Mini Oral Session 1: Improvement and Implementation of Lung Cancer Screening
Summaries of the following research efforts will be presented during Mini Oral Session 1:
- Detection of Lung Cancer and EGFR Mutations by Electronic Nose System. Shlomi D, et al. Researchers found that breath analysis could discriminate between lung cancer and benign pulmonary nodules, and between EGFR-positive and -negative mutations. In the future, a portable, inexpensive, simple device may be a viable way to evaluate pulmonary nodules.
- Non-Invasive LuCED® Test for Endobronchial Dysplasia, Enabling Chemoprevention Therapy with Drugs Such as Iloprost. Meyer M, et al. Identification of endobronchial lung dysplasia with a noninvasive sputum-based test could facilitate chemoprevention. Researchers evaluated a novel test for early-stage lung cancer to learn if it can identify tumor cells that have been exfoliated into sputum. They concluded that the LuCED test can detect endobronchial dysplasia in the lung with an estimated 98% case sensitivity and 95% case specificity.
- Predictive Performances of NELSON Screening Program Based on Clinical, Metrological and Population Statistics. Beaumont H, et al. Researchers tested a simulation of the NELSON triage algorithm by using published statistics as input data: nodule size distribution, nodule growth distribution, and the precision of nodule volume measurements. They discerned markedly different test performance for size versus growth assessment of the NELSON triage algorithm. Future work is designed to optimize triage algorithms in screening programs.

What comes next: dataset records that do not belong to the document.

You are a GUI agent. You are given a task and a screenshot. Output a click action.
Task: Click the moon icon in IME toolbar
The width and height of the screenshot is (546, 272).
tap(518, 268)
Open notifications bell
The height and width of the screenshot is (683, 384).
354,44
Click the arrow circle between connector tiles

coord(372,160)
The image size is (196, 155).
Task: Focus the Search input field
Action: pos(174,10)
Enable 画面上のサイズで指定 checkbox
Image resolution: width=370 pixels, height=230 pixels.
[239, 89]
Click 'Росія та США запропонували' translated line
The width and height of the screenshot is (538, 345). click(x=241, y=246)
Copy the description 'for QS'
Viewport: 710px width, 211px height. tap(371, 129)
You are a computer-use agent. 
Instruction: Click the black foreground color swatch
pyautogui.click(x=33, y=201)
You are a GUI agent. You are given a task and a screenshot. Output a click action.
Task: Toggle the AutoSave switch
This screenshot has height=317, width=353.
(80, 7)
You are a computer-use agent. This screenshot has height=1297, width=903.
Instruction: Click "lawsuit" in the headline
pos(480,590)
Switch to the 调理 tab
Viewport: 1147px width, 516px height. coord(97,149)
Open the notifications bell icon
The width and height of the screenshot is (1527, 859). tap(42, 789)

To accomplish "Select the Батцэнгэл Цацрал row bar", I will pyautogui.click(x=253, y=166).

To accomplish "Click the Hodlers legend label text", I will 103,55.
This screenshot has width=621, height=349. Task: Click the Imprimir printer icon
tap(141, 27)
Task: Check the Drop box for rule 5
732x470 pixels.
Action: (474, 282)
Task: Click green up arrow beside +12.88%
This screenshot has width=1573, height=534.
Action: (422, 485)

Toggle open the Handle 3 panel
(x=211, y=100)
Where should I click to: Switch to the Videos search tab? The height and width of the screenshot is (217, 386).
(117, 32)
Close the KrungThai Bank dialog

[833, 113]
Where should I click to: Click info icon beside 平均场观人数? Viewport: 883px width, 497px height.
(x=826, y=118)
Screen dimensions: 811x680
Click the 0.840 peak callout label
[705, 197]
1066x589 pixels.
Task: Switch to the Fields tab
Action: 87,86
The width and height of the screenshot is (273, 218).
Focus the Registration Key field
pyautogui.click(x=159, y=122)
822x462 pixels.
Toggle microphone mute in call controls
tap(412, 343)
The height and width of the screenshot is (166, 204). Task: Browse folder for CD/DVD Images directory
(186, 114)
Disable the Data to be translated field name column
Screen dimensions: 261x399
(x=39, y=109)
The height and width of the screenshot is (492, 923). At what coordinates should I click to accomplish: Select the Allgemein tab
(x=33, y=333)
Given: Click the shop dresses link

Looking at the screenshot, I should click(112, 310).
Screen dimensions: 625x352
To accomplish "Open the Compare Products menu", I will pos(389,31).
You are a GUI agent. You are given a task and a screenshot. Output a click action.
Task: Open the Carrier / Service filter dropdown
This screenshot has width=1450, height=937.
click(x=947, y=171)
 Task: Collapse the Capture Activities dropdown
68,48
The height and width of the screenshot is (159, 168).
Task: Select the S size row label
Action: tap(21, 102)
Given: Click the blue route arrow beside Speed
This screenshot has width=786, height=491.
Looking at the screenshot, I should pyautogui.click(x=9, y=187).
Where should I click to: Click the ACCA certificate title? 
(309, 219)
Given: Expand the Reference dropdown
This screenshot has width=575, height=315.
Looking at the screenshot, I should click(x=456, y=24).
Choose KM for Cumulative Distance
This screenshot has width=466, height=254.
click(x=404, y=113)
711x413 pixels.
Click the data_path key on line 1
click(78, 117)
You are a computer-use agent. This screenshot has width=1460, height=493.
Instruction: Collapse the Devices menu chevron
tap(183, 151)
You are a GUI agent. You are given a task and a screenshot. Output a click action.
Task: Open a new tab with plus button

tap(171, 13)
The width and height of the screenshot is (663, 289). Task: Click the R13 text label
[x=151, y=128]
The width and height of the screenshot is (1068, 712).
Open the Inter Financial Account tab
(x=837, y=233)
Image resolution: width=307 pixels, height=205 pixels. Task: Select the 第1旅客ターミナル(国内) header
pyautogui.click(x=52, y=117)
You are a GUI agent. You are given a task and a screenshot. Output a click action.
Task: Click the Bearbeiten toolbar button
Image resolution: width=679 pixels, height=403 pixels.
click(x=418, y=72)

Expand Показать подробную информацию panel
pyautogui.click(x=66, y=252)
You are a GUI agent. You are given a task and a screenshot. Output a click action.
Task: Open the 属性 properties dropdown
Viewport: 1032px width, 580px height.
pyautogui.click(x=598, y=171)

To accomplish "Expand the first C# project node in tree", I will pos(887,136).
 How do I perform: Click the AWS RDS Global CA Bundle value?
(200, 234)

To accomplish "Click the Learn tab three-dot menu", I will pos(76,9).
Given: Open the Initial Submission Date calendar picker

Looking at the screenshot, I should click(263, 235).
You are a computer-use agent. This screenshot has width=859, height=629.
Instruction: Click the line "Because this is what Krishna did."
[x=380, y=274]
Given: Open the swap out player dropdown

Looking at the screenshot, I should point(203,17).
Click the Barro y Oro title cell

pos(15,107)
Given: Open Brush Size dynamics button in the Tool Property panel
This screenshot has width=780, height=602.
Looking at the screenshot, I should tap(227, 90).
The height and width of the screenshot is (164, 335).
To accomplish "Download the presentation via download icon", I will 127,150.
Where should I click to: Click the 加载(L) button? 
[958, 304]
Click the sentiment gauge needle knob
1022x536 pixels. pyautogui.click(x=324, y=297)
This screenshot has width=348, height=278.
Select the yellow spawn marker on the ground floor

- Mortality, Survival and Incidence Rates in the ITALUNG Randomised Lung Cancer Screening Trial (ITALY). Paci E, et al. Low-dose computed tomography (LDCT) screening for lung cancer is not yet recommended in Europe. This long-term study randomized 3206 eligible subjects to receive 4 annual LDCT scans (n = 1613) or usual care (n = 1593). Overall and lung-cancer–specific mortality were reduced by 17% and 30% in the LDCT versus control groups, respectively. Among the lung cancers diagnosed, a greater proportion of those in the LDCT group were stage I.